Empathy Through Pain Control: Lidocaine Gel vs. Placebo Prior to IUD Placement

Not Applicable

Not yet recruiting

• Conditions: Contraception; Pain, Acute; Anesthesia, Local
• Interventions: Drug: Xylocaine jelly 2%; Drug: Surgilube

• Registration Number: NCT06974032
• Lead Sponsor: University of California, San Diego

Brief Summary

The goal of this research study is to learn more about how different uses of a numbing medication might affect pain levels while getting an IUD placed. The investigators are also studying patients' opinions of their clinicians' empathy.

The investigators are inviting patients who have never given birth who arrive at their clinic visit seeking an IUD.

Usually, at University of California, San Diego (UCSD), for patients who have never delivered, clinicians numb both the sides of the cervix with a lidocaine-based paracervical block. The purpose of this research study is to compare perceptions of pain between lidocaine-infused gel and non-medicated gel inserted into the vagina before paracervical block and IUD placement for nulliparous women.

Detailed Description

Lidocaine Jelly is a substance that has been approved by the Food and Drug Administration (FDA). At UCSD and other places, it is not currently standard practice for people with prior deliveries birth to receive any sort of vaginal jelly before paracervical block prior to IUD placement.

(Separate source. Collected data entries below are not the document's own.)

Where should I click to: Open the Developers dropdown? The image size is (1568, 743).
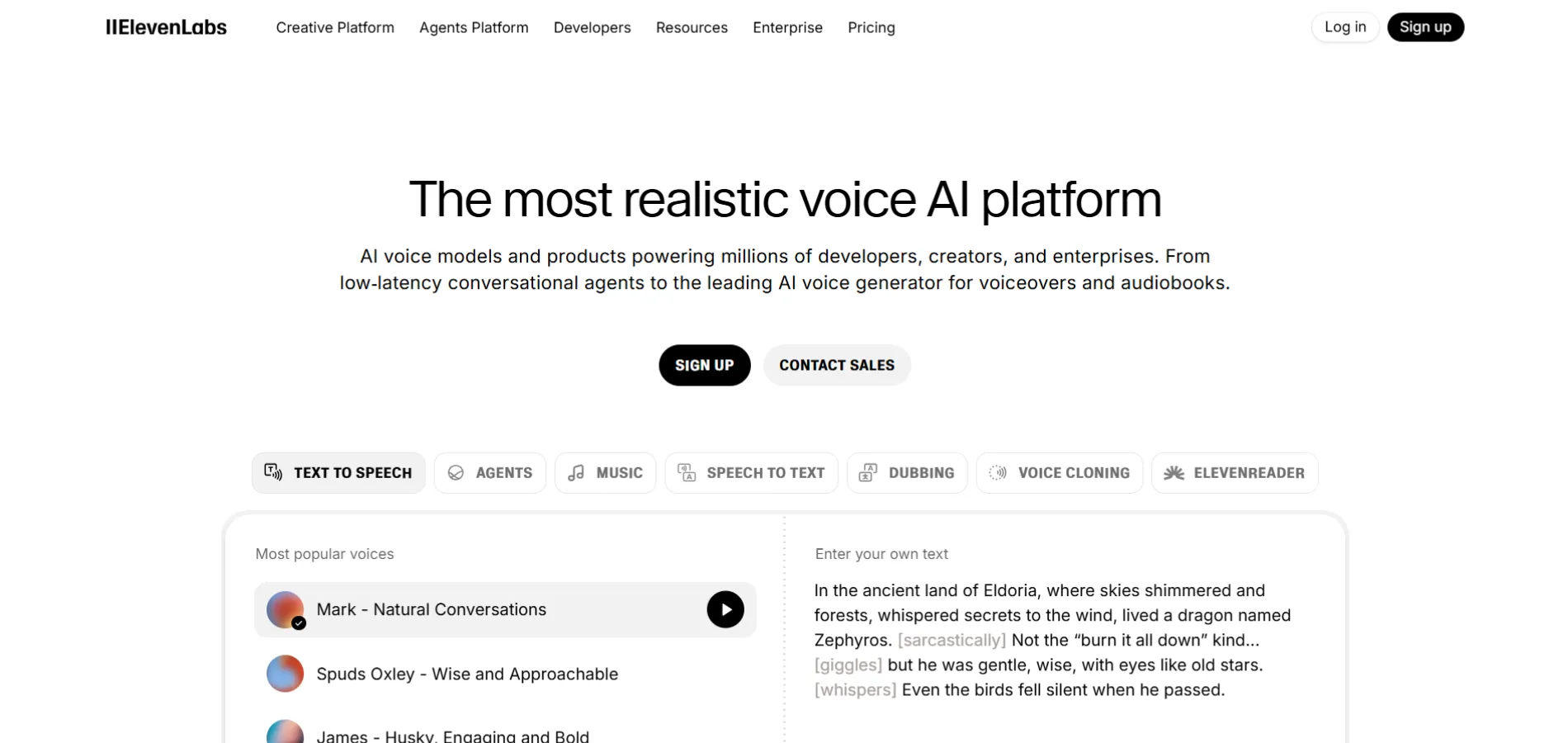pos(592,27)
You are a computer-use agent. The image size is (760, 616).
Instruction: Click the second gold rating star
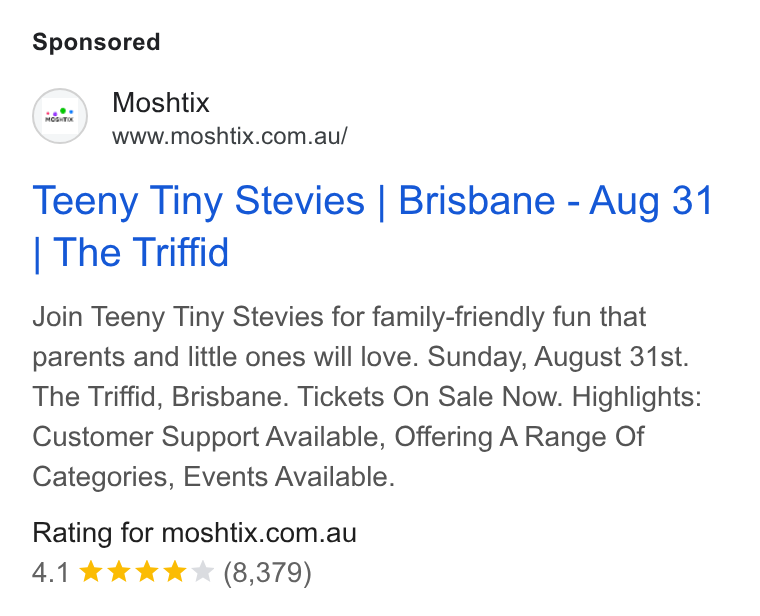pos(119,571)
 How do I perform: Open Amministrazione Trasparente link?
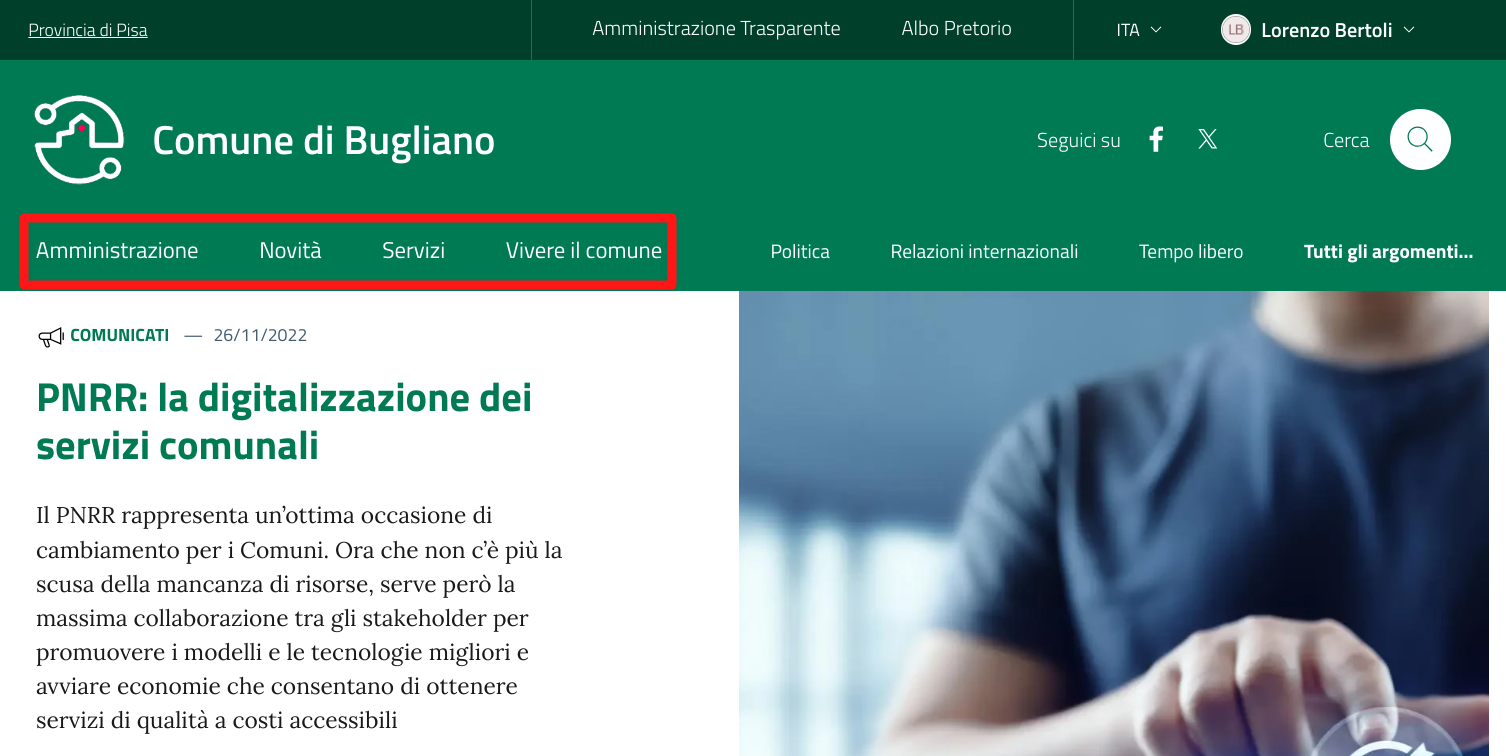716,29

Participants who take part in this study, may receive 6cc of 2% lidocaine gel or 6cc of a non-medicated gel in the vagina before a paracervical block for IUD placement.

Throughout the local anesthetic and intrauterine device (IUD) placement procedure, research team members will present participants with questionnaires to complete to assess participants' pain, participants' satisfaction with the procedure, and how much empathy participants feel the clinician has shown.

Study Timeline

• Status Verified: 2025-05
• Study First Submitted: 2025-05-07
• Study First Submitted QC: 2025-05-07
• Last Update Submitted: 2025-05-07
• Study First Posted: 2025-05-15
• Last Update Posted: 2025-05-15
• Study Start: 2025-06-01
• Primary Completion: 2027-06-30
• Study Completion: 2028-06-30

Recruitment & Eligibility

• Status: NOT_YET_RECRUITING
• Sex: Female
• Target Recruitment: 68

Inclusion Criteria

1. Ability to provide informed consent
2. Women presenting for IUD placement for contraception or heavy menstrual bleeding
3. Ages 18-50
4. English-speaking
5. Participants must not have a past medical history of substance use disorders, pain disorders, use of prescription pain medications or are found to be pregnant
6. Nulliparous (never given birth)

Exclusion Criteria

1. History of ever giving birth
2. Current use of prescription pain medication prior to procedure. Over-the-counter medications such as those containing ibuprofen, aspirin, acetaminophen, or naproxen are allowed.
3. Diagnosed chronic pain condition
4. Current pregnancy
5. Known allergic reactions to components of the local anesthetic
6. History of an IUD placement
7. Current substance use or history of substance use
8. Known contraindications to IUD, such as unexplained vaginal bleeding

Study & Design

• Study Type: INTERVENTIONAL
• Study Design: PARALLEL

Arm && Interventions

Group	Intervention	Description
2% lidocaine gel (Xylocaine)	Xylocaine jelly 2%	Experimental group: will receive 6cc of 2 lidocaine gel (Xylocaine) administered vaginally before paracervical block for IUD placement
Non-Medicated Gel (Surgilube)	Surgilube	Placebo group: will receive 6cc of non-medicated (surgilube) gel administered vaginally before paracervical block for IUD placement

Primary Outcome Measures

Name	Time	Method
Pain scores during IUD placement procedure	From speculum placement to 5 minutes post-procedure	Does 2% lidocaine jelly decrease pain of paracervical block injection before IUD placement procedures among nulliparous women? Pain will be measured on a 10-cm Visual Analog Scale (VAS) with score points ranging from 0-10, where 0 means "No pain" and 10 means "Worst pain possible."
Patient perceptions of clinician empathy	From pre-procedure baseline to 5 minutes post-procedure	What is the relationship between pain and feelings about clinician empathy? Empathy will be measured through answers to the 10-question Consultation and Relational Empathy (CARE) Measure. Each question is answered by a 5-point scale of how well the patient believes their clinician to be at various types of empathetic gestures, where 1 equals "poor" and 5 equals "excellent."